» **SUPPLIED RECORDS**
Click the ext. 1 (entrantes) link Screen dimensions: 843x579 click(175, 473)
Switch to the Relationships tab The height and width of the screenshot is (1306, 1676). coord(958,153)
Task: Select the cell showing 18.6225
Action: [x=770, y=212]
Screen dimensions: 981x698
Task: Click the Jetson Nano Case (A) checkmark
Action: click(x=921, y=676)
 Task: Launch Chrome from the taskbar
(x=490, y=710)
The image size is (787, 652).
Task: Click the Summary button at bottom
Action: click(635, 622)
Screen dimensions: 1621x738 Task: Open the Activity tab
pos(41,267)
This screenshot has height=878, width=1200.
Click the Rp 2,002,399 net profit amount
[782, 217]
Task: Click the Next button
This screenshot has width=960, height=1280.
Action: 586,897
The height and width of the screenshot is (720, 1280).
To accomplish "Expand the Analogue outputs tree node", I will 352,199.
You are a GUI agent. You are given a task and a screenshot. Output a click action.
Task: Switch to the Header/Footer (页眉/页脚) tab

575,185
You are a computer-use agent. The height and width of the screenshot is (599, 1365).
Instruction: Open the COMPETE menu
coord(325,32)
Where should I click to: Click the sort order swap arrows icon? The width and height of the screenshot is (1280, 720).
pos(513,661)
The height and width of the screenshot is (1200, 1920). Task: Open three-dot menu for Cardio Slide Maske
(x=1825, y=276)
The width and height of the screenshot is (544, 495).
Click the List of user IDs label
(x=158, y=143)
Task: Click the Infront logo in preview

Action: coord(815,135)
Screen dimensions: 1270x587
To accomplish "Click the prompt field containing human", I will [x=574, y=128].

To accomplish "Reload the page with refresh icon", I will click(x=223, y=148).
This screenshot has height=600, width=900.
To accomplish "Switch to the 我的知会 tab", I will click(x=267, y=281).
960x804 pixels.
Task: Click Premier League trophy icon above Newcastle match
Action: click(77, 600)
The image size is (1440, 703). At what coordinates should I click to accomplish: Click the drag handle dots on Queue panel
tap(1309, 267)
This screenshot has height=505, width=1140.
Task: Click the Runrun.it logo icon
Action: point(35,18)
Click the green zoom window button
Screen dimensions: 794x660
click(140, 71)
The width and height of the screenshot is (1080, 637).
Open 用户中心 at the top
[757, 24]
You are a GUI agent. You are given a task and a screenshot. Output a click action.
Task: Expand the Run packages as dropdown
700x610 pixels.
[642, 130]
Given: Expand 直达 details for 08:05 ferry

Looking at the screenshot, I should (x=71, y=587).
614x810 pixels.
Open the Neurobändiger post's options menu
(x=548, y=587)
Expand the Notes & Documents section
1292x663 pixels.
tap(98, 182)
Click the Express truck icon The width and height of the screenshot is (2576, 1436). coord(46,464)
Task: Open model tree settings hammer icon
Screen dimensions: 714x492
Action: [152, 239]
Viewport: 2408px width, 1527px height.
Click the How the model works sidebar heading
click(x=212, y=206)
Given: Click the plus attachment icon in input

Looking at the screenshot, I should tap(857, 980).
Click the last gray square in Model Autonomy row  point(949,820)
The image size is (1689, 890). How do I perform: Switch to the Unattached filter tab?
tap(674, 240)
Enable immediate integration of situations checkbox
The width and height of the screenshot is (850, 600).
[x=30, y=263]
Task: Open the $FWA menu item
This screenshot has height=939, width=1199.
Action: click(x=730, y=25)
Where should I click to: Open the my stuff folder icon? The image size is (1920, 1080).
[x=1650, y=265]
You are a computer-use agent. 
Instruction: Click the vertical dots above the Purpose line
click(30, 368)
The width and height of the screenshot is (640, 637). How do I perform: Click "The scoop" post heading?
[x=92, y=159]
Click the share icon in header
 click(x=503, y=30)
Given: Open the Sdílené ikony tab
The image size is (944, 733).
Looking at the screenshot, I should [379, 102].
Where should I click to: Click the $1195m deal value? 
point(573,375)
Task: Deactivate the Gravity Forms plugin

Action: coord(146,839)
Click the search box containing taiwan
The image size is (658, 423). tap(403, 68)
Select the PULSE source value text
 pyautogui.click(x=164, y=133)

» **SET PROBLEM**
Please update the records from the start through the line that contains "Action: click(77, 600)", inclusive, swapping "Relationships" for "Overview" and leaving everything else unchanged.

» **RESPONSE**
Click the ext. 1 (entrantes) link Screen dimensions: 843x579 click(175, 473)
Switch to the Overview tab The height and width of the screenshot is (1306, 1676). coord(958,153)
Task: Select the cell showing 18.6225
Action: [x=770, y=212]
Screen dimensions: 981x698
Task: Click the Jetson Nano Case (A) checkmark
Action: click(x=921, y=676)
 Task: Launch Chrome from the taskbar
(x=490, y=710)
The image size is (787, 652).
Task: Click the Summary button at bottom
Action: click(635, 622)
Screen dimensions: 1621x738 Task: Open the Activity tab
pos(41,267)
This screenshot has height=878, width=1200.
Click the Rp 2,002,399 net profit amount
[782, 217]
Task: Click the Next button
This screenshot has width=960, height=1280.
Action: 586,897
The height and width of the screenshot is (720, 1280).
To accomplish "Expand the Analogue outputs tree node", I will 352,199.
You are a GUI agent. You are given a task and a screenshot. Output a click action.
Task: Switch to the Header/Footer (页眉/页脚) tab

575,185
You are a computer-use agent. The height and width of the screenshot is (599, 1365).
Instruction: Open the COMPETE menu
coord(325,32)
Where should I click to: Click the sort order swap arrows icon? The width and height of the screenshot is (1280, 720).
pos(513,661)
The height and width of the screenshot is (1200, 1920). Task: Open three-dot menu for Cardio Slide Maske
(x=1825, y=276)
The width and height of the screenshot is (544, 495).
Click the List of user IDs label
(x=158, y=143)
Task: Click the Infront logo in preview

Action: coord(815,135)
Screen dimensions: 1270x587
To accomplish "Click the prompt field containing human", I will [x=574, y=128].

To accomplish "Reload the page with refresh icon", I will click(x=223, y=148).
This screenshot has height=600, width=900.
To accomplish "Switch to the 我的知会 tab", I will click(x=267, y=281).
960x804 pixels.
Task: Click Premier League trophy icon above Newcastle match
Action: click(77, 600)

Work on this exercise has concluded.